--- start ---

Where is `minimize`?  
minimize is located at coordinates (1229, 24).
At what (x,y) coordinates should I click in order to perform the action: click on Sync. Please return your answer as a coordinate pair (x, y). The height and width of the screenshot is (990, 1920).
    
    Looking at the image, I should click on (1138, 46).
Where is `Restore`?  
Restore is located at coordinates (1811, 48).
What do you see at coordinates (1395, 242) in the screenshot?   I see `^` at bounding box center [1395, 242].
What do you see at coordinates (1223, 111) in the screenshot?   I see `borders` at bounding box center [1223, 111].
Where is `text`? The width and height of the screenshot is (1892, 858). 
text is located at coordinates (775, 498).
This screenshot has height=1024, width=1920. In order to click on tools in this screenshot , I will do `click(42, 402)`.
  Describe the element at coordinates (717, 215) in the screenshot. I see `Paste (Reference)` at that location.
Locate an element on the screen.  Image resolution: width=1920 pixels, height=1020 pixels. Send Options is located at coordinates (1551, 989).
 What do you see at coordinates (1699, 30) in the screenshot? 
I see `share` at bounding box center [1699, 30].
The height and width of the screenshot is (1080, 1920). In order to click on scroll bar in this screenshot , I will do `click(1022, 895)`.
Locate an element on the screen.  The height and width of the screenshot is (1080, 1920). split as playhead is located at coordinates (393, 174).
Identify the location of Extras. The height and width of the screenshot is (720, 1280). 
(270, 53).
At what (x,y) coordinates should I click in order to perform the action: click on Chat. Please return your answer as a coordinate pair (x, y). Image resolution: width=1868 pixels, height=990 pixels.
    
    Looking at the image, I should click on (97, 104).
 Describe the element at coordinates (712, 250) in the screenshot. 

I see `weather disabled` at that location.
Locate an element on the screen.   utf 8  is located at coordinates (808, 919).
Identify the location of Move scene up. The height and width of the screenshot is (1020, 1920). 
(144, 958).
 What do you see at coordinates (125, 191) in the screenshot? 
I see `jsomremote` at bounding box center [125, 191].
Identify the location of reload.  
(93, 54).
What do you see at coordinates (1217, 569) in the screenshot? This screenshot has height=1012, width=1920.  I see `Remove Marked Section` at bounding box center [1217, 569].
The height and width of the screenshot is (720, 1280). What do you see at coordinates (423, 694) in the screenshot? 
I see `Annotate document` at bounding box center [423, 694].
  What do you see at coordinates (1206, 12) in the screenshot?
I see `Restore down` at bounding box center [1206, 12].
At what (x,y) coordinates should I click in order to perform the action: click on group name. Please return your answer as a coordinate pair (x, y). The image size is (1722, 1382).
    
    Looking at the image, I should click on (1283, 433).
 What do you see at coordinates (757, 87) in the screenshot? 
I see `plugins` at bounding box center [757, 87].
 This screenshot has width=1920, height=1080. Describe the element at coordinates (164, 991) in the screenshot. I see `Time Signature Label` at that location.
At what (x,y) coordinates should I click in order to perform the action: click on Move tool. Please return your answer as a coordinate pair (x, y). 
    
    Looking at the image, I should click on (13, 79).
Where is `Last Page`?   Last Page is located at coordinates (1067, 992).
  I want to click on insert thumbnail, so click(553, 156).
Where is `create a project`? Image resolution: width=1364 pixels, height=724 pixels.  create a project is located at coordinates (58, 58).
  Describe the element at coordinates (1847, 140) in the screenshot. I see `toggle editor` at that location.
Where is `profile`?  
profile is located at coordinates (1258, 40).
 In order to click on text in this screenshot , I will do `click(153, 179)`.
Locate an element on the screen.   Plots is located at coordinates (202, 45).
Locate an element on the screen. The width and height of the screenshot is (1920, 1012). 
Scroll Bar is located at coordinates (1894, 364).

--- end ---

TASK DESCRIPTION - Transcribe the data verbatim, starting at the beginning and ending at the line that contains "Looking at the image, I should click on (1138, 46).", including that line.

EXERCISE ANSWER -
Where is `minimize`?  
minimize is located at coordinates (1229, 24).
At what (x,y) coordinates should I click in order to perform the action: click on Sync. Please return your answer as a coordinate pair (x, y). The height and width of the screenshot is (990, 1920).
    
    Looking at the image, I should click on (1138, 46).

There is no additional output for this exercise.